На Американском континенте развитие просветительской мысли взаимодействует с европейским, здесь оно также органически связано с освободительным движением против английского (образование США) и португальского (в Бразилии) колониального владычества. Происходит важный процесс становления национальных культур континента.
Гегель в лекциях по философии истории, прочитанных в 20‑х годах XIX в., говоря о странах Востока, утверждал: «Китай уже рано достиг такого состояния, в котором он находится теперь». И далее: «Китай и Индия находятся еще, так сказать, за пределами всемирной истории, как предпосылка тех моментов, лишь благодаря соединению которых начинается животворный исторический процесс».
Разумеется, на этих суждениях сказался уровень тогдашней науки: Восток был мало изучен. Но существенно само представление, которое складывалось у мыслителей начала XIX в., о резком контрасте между бурным ходом событий, масштабностью происходивших на Западе перемен и медленной поступью истории на Востоке. Примечательно, что ведь и Пушкин в те же годы писал: «…до стен недвижного Китая». К. Маркс говорил об Индии, что завоеватели там «основывали свои империи на пассивном базисе этого не оказывавшего никакого сопротивления неподвижного общества» (Маркс К., Энгельс Ф. Соч. 2‑е изд., т. 9, с. 224).
Почти все страны Востока в XVIII столетии находятся на стадии Позднего Средневековья. Однако в разных районах мира процесс разложения средневековых общественных институтов и формирование новой идеологии происходят неодинаково. При общем контрасте между Западом и Востоком следует отметить неравномерность и в развитии разных стран Востока.

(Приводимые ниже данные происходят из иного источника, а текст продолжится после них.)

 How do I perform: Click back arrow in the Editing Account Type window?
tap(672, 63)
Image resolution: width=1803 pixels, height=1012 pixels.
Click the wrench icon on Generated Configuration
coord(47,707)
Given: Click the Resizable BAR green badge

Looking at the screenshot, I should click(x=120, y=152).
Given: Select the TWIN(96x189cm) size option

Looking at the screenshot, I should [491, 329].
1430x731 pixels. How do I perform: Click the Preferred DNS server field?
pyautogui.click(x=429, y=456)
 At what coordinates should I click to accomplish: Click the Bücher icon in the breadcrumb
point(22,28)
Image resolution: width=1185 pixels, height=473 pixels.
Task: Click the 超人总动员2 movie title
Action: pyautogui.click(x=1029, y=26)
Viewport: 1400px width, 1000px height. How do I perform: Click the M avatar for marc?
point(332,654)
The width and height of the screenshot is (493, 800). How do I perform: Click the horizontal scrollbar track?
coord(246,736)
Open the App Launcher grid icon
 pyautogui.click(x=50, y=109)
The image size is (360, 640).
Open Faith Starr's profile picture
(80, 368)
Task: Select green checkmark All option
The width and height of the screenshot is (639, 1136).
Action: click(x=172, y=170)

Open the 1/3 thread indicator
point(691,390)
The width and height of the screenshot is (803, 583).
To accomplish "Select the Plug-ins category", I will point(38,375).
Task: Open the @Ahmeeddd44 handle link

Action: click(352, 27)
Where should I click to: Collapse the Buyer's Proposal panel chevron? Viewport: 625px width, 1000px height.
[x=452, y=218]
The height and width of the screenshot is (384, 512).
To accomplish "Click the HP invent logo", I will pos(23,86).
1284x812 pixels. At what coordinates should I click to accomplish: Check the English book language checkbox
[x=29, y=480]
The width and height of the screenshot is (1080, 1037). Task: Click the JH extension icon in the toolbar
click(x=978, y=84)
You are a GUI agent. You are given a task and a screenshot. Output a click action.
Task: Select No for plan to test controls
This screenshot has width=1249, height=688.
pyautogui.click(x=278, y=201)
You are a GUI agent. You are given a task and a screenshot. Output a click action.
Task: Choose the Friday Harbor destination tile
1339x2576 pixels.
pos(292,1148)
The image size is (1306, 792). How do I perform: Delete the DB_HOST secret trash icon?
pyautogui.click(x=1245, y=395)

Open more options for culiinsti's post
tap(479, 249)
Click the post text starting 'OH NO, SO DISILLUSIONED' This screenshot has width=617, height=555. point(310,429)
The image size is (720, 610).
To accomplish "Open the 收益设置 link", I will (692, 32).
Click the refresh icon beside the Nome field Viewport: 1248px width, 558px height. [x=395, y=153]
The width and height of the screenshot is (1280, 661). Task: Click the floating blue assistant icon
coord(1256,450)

Наиболее прочно держался средневековый уклад в странах Южной и Юго — Восточной Азии, в странах Ближнего Востока (за исключением, пожалуй, Турции, где новые веяния дают о себе знать раньше, чем на соседних арабских и иранских землях), а также в государствах Средней Азии.
Во всех странах Ближнего Востока, Южной и Юго — Восточной Азии оставались неизменными отношения между владельцем земли и земледельцем, трудившимся на ней; сословия торговцев и ремесленников редко пользовались какими — либо правами и вынуждены были приспосабливаться к системе, не благоприятствовавшей подъему производительных сил и развитию буржуазных отношений, и поэтому не было условий для становления новой, исторически прогрессивной идеологии. К тому же повсюду сказывалось, говоря словами английского арабиста X. Гибба, «мертвящее влияние стереотипного мышления».
Катастрофическое влияние на исторические судьбы многих народов оказали опустошительные войны. В XVIII в. особенно трагически сложилась ситуация на обширном пространстве юга Азии от Закавказья до Кампучии. Орды завоевателей прокатывались по некоторым областям по нескольку раз, сменяя друг друга, а подчас и меняясь ролями. Нередко на чаше весов оказывались судьбы не только отдельных правителей и династий — речь шла о существовании целых народов. Так, в начале века ойраты вторглись в пределы Средней Азии и заняли земли казахов. Но прошло всего три десятилетия, и ойратское царство (Джунгария) исчезло с карты Азии — войска маньчжурского императора, завоевав его в 1755–1758 гг., истребили большую часть коренного населения. Бедствием для целого региона на юге Азии явились нашествия Надир — шаха. Он возвысился в ходе борьбы Ирана против афганских и турецких завоевателей. Но, придя к власти, развернул в 1736–1747 гг. серию захватнических походов, временно подчинив своей власти обширные области Закавказья, Дагестана, среднеазиатские ханства и северо — западную часть Индостана.
Пустели города, оставшиеся в живых жители спасались бегством, приходили в упадок земледелие, ремесла, сокращалась численность населения, гибли памятники культуры, горели книги и рукописи, навсегда исчезали из памяти народной имена многих художников и поэтов.
Там, где время сохранило голоса поэтов, до нас дошли строки, исполненные трагизма. «Бедствия Грузии» — назвал свою поэму грузинский поэт Д. Гурамишвили, еле спасшийся после вторжения турок. Непрекращающиеся войны и всеобщее разорение подчас пугали своей безысходностью. Туркменский поэт Махтумкули, немало выстрадавший в иранском плену и тщетно призывавший к прекращению междоусобиц у себя на родине, не мог не скорбеть по поводу неустроенности мира. Ему казалось, что весь мир утратил рассудок, что «рушатся жизни основы». При этом острое ощущение реальных бед у туркменского поэта облекается в традиционные формулы суфийского фатализма.